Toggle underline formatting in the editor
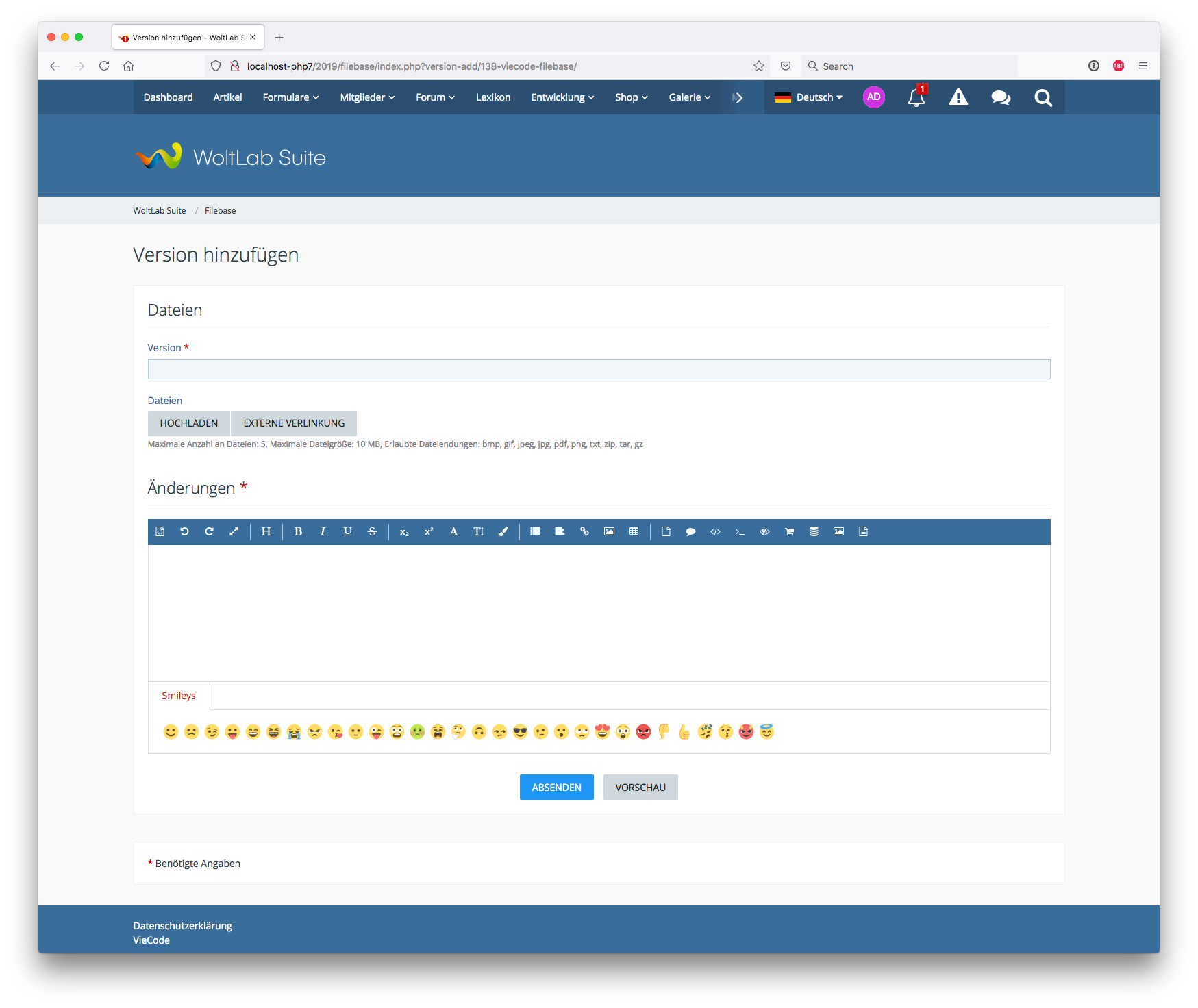This screenshot has width=1198, height=1008. click(347, 531)
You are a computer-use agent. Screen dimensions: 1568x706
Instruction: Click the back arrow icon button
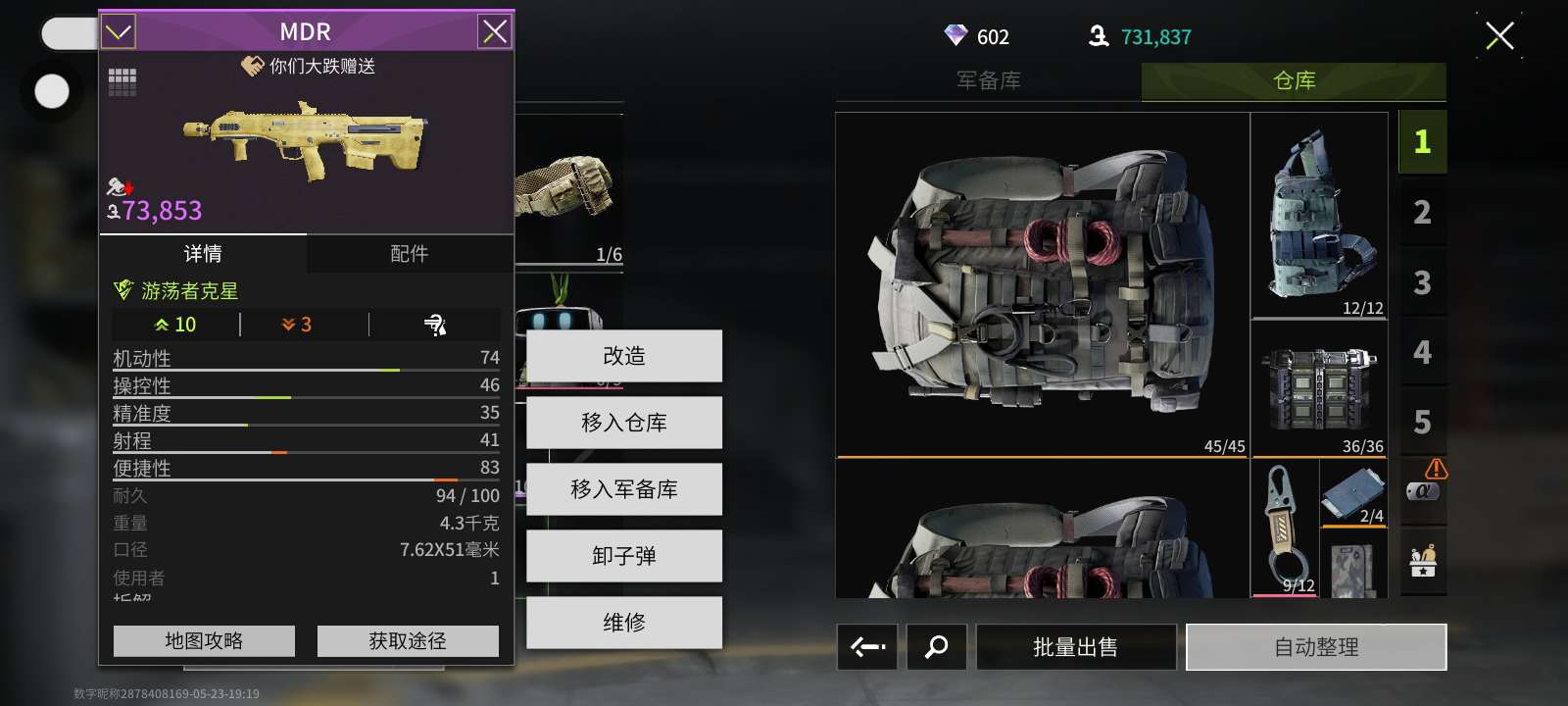click(867, 647)
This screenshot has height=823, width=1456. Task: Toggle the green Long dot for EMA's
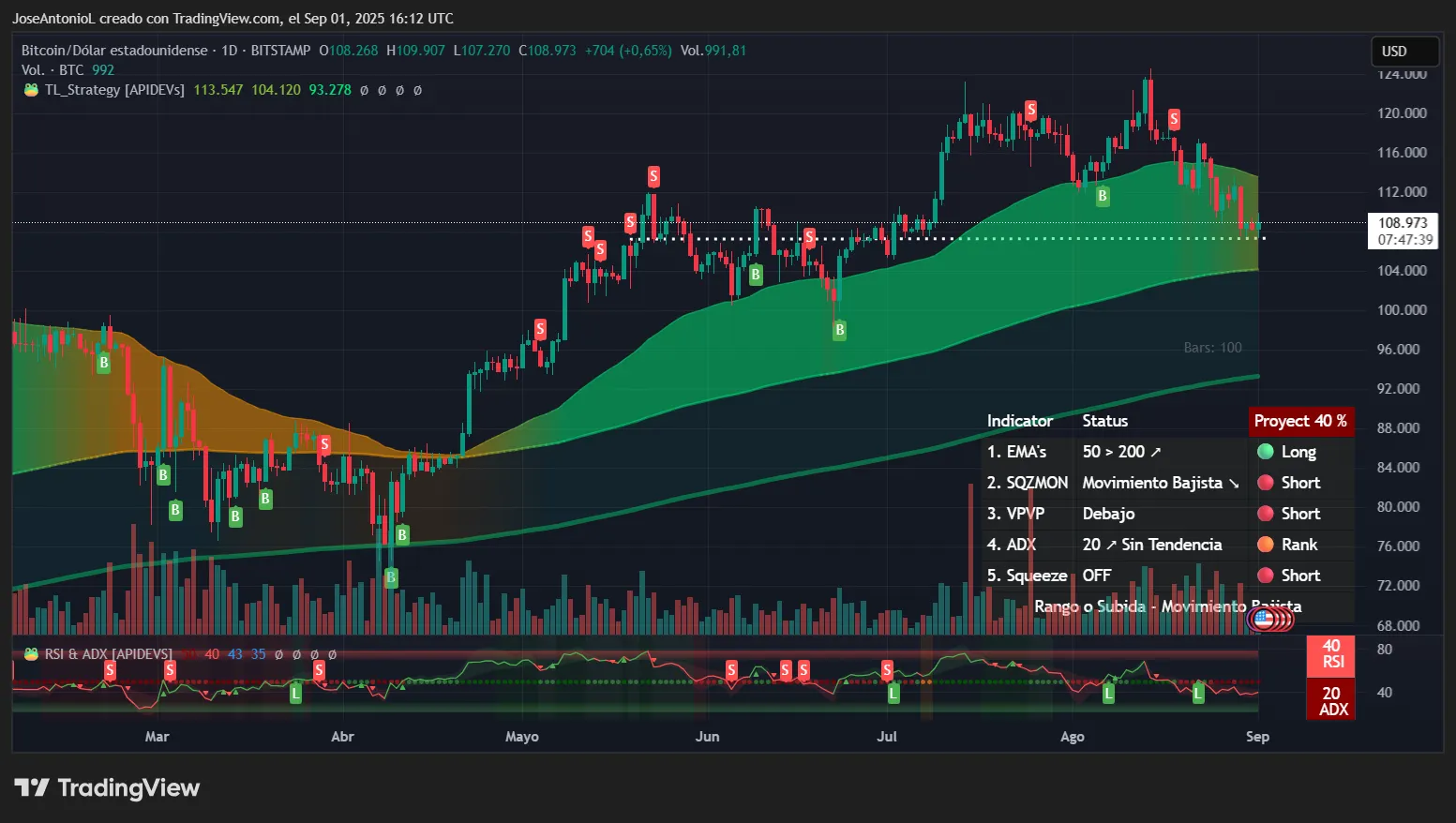pyautogui.click(x=1265, y=452)
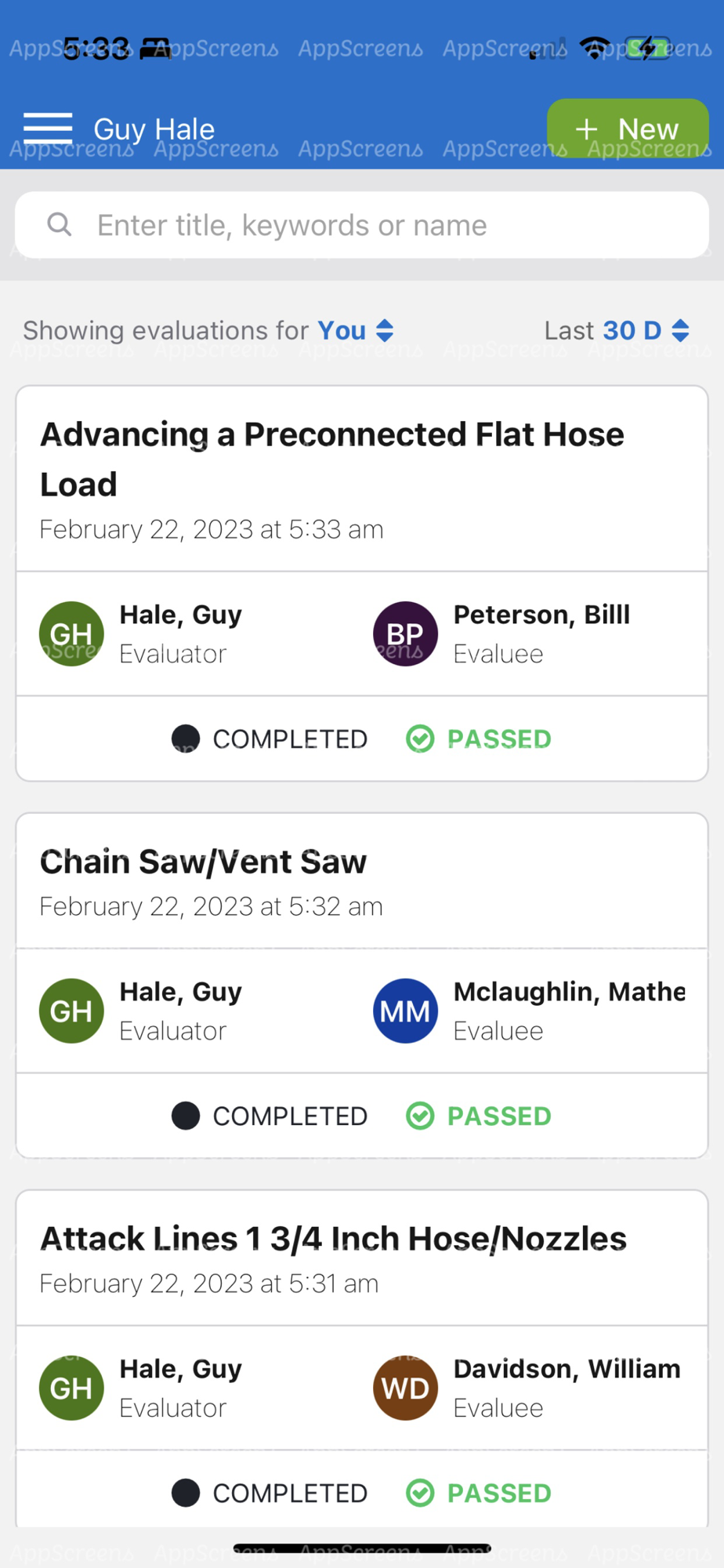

* * * *

Everything from the line with "You are a computer-use" through the end of the listing above, both ends included, should be set down exactly; copy nothing else, and skip the pictures.

Solution to the exercise —
You are a computer-use agent. Screen dimensions: 1568x706
Instruction: Click the back arrow icon button
click(867, 647)
This screenshot has height=823, width=1456. Task: Toggle the green Long dot for EMA's
pyautogui.click(x=1265, y=452)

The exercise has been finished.